(Source data)
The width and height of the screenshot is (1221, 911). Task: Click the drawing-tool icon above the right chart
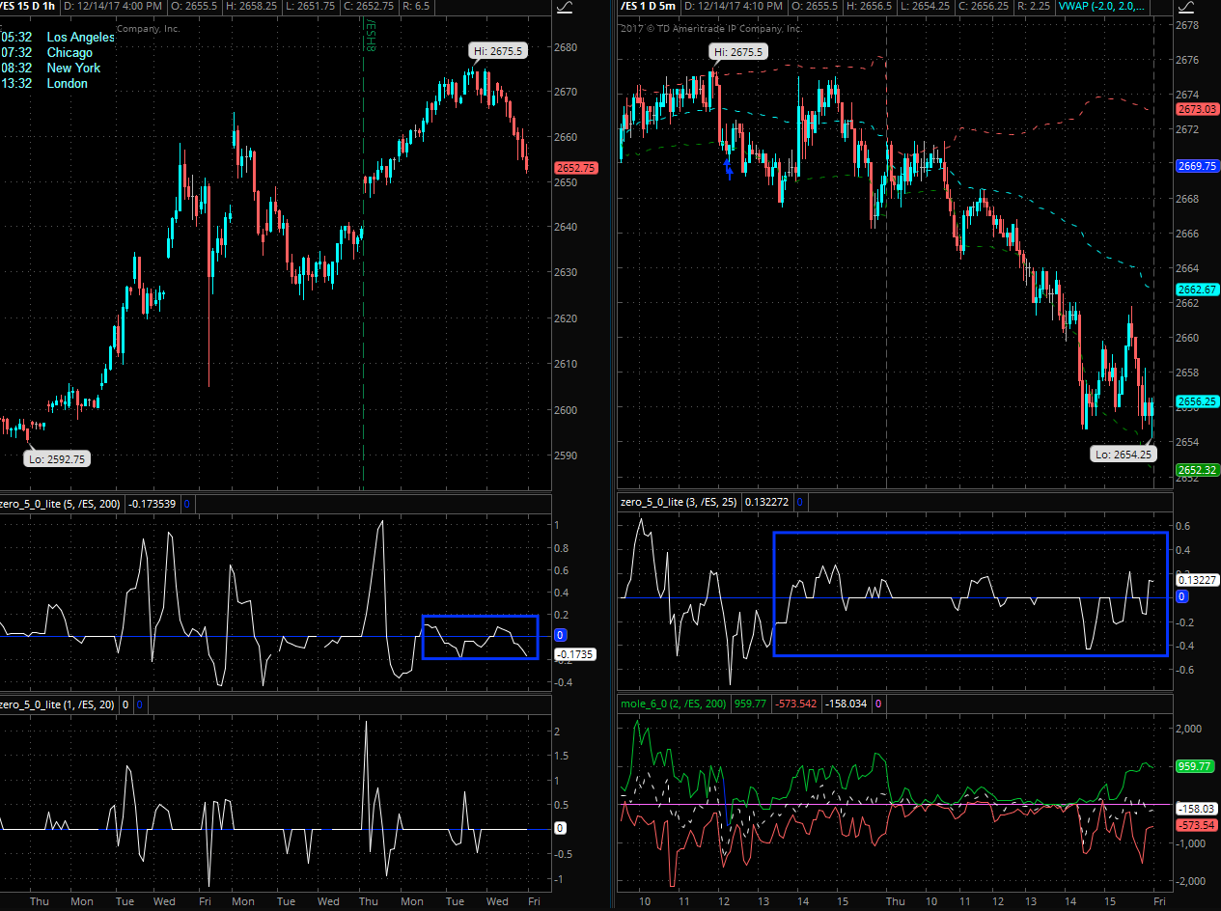(x=1183, y=9)
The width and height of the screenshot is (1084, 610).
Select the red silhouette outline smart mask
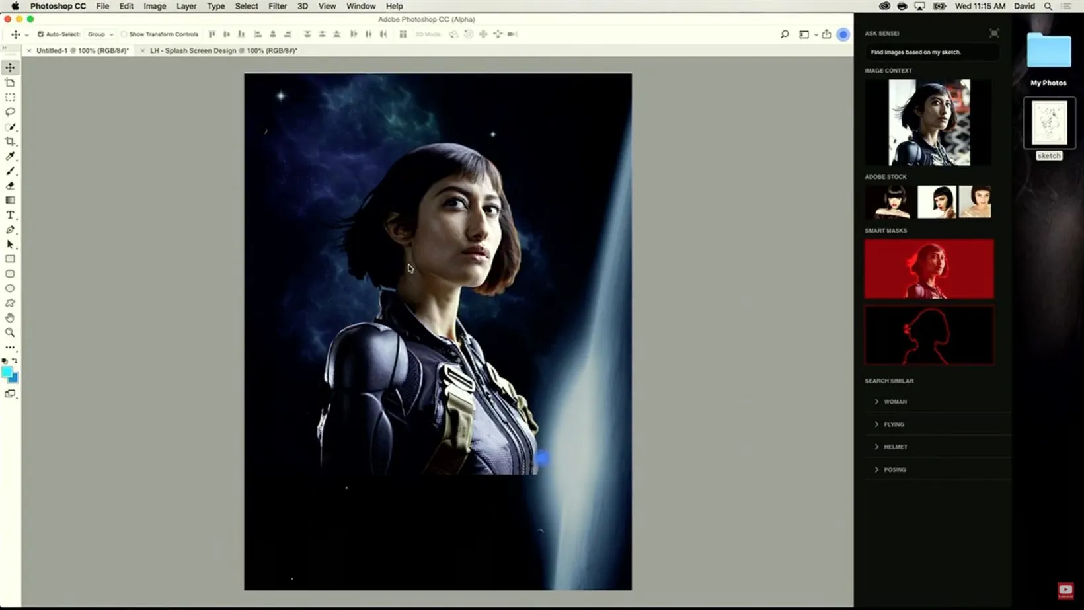click(929, 335)
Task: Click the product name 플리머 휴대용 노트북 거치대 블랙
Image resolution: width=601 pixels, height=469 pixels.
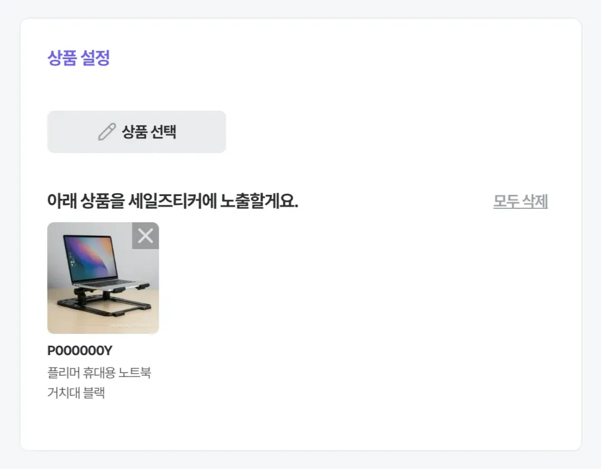Action: (x=99, y=382)
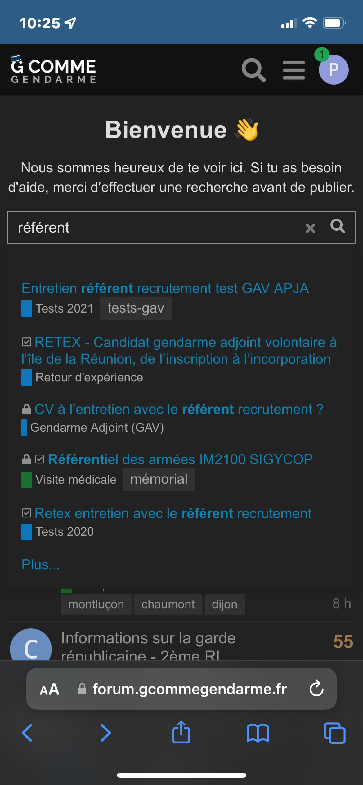Open CV à l'entretien avec le référent topic

(x=179, y=409)
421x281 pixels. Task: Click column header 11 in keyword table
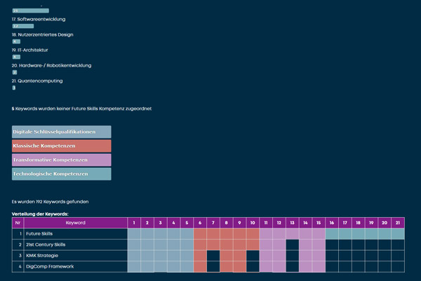point(266,223)
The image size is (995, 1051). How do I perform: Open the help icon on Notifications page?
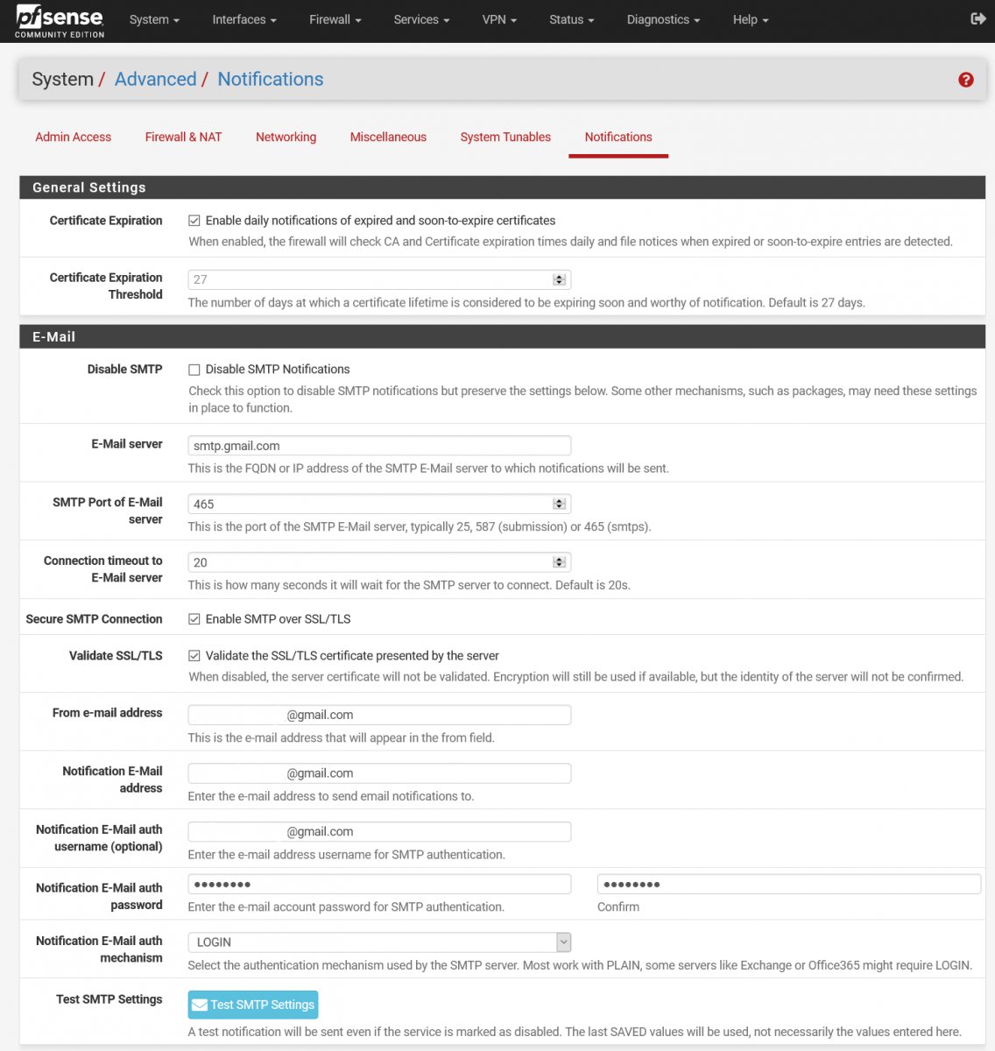[x=965, y=79]
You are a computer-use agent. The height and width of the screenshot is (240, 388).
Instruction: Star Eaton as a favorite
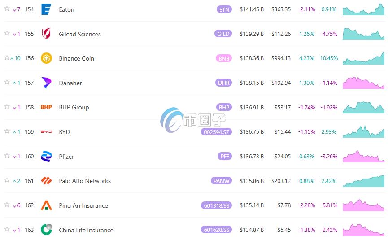(x=7, y=9)
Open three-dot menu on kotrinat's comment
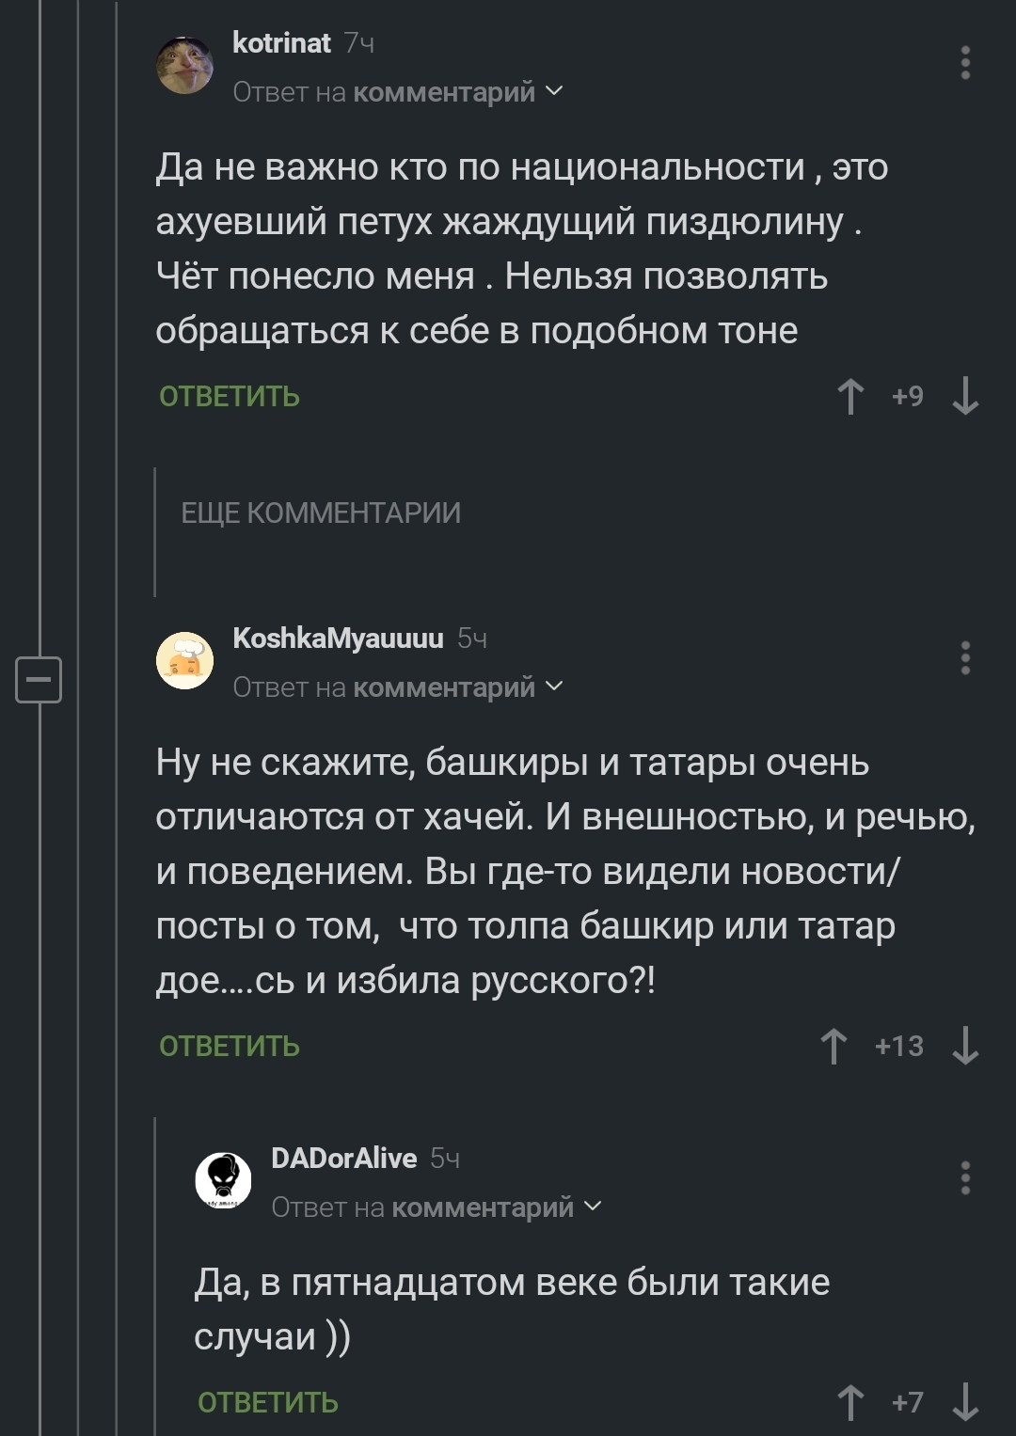 (x=965, y=63)
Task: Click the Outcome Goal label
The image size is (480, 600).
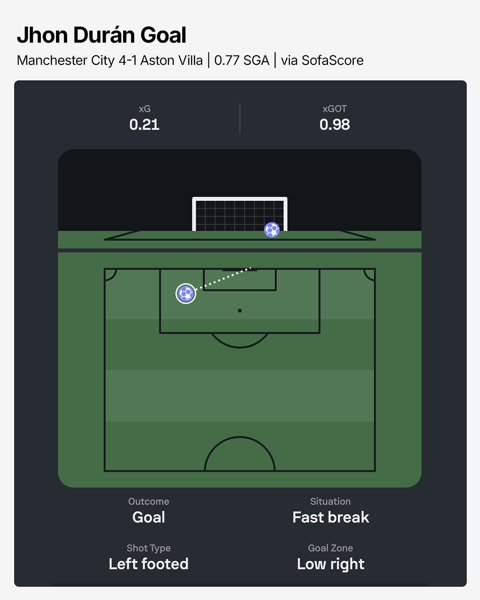Action: [x=149, y=511]
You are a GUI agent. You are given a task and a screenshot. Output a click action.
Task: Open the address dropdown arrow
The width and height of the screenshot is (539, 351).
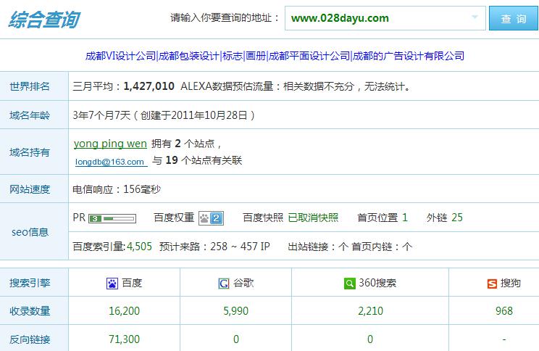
(End Source data)
**What to produce:**
Copy out each line of the records where the word "agent" appears.

**Problem solution:**
You are a computer-use agent. The height and width of the screenshot is (240, 388).
You are a GUI agent. You are given a task and a screenshot. Output a click action.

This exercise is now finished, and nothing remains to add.